Should the past be kept as just that?

Should the past be kept as just that?

After winning 70 major awards, including an Academy Award (Best Foreign Film), for his last film, A Separation, Writer/Director Asghar Farhadi is no longer just the most celebrated Iranian filmmaker around, but a contender on the world stage. Like A Separation and the award-winning About Elly, The Past is a beautifully made and acted drama about the complexity of relationships between lovers, spouses and children. Just how Farhadi makes this very broad topic so fresh and specific is down to his artistic vision.

But The Past also signals a major departure for the 36-year-old as it is Farhadi’s first film shot in France and in French, a language he does not speak. It is also less concerned with religious custom and cultural restrictions than with the intrusion of the past on our ability to move forward.

Marie (Bérénice Bejo, The Artist) works in a pharmacy and has two daughters, Lucie, (Pauline Burlet) about 17, and Léa (Jeanne Jestin), about 8, from a man who lives in Canada and of whom we know nothing.  She shares her crowded suburban house with the stern and withdrawn Samir (Tahar Rahim, A Prophet) and his son of about 8, Fouad (Elyes Aguis) although Samir has kept his flat above the dry cleaning business he runs.

When we first see Marie, however, she is meeting Ahmad (Ali Mosaffa) – the Iranian man she lived with before she met Samir – at the station.  Marie has asked Ahmad to return to Paris after four years to sign the divorce papers, although it could have been finalised by post.  She does not book him a hotel, which he finds strange. Moreover, although Samir is not staying at Marie’s during Ahmad’s visit, Marie proposes that Ahmad share a room with the vulnerable and troubled Fouad.

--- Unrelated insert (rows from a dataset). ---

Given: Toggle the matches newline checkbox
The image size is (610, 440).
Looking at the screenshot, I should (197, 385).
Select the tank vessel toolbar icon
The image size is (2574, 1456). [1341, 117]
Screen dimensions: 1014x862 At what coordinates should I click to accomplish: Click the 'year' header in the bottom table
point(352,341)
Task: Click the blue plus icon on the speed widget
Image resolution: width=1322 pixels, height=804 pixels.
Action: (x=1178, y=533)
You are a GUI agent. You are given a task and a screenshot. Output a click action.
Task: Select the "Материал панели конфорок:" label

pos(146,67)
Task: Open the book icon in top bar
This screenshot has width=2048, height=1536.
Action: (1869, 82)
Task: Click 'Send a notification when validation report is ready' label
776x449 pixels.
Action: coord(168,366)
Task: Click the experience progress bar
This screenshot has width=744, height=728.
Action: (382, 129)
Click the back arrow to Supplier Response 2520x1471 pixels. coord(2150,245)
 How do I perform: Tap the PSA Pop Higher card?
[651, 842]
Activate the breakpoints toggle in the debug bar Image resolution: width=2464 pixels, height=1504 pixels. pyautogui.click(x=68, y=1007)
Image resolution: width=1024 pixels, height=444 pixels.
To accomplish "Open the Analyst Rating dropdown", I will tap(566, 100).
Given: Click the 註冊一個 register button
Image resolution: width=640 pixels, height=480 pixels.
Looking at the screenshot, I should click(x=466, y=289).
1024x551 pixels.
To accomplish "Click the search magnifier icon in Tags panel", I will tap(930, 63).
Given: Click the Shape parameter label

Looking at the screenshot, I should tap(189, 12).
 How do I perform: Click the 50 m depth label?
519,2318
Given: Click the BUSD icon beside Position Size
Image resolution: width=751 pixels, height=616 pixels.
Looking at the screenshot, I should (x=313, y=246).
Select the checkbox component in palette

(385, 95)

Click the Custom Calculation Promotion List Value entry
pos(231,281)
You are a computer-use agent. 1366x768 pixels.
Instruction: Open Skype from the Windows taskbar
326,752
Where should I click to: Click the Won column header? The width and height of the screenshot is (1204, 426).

This, too, makes Ahmad uncomfortable, but when he sees he can be useful around the chaotic house, he agrees to stay.

While Ahmad ponders Marie’s motives, she is suspicious about the motivation behind her estranged daughter Lucie’s disappearances and hostility.  Is Marie being disingenuous when she pretends not to have an inkling? After, all, Lucie has known three father figures, two of whom have abandoned the family. The third, Samir, has already proven unfaithful to his wife and abandoned her. Instead of approaching her daughter with tenderness, Marie asks Ahmad, who is due back in Tehran, to stay and serve as the go-between.

The dark Jane Eyresque secret in the extended family that takes over the last third of the film is Ahmad’s wife who is in a coma after a suicide attempt. The more we and the characters learn, the more both Samir and Marie are racked with guilt.

Each character is carefully drawn and given due attention although we find that we know more about some than others.  We never, for instance, learn what Ahmad does in Tehran, or the reason for his departure (depression is all that is mentioned).  It is refreshing, too, to find people who do ordinary, unglamorous jobs rather than working in art galleries or in fashion magazines.

Most of the ‘action’ is the characters sitting in cars, standing in doorways, knocking on doors, walking through doorways, working around the house or asking each other to sit down and listen.   Toward the end, the film becomes an almost forensic investigation regarding Samir’s wife. This might be a step too far, but it adds a further obstacle to Marie’s desire to move on with her life.  Samir is living in limbo as it is only when his wife is off life support that he can find happiness. But can he be happy when his son’s mother is in a coma and guilt is carving a chasm between him and Marie?

This complex story of a messy family life could have turned into an unconvincing melodrama in lesser hands.  Such is the skill of the good-looking cast and the compelling way in which Farhadi focuses on them, that you remain riveted to their dilemma. Marie, who reveals she is pregnant with Samir’s child, wants to move forward, but everyone around her, and her own feelings and moral compass, are holding her back.  The film seems to be asking whether we really can start afresh or when the ties that bind are too strong.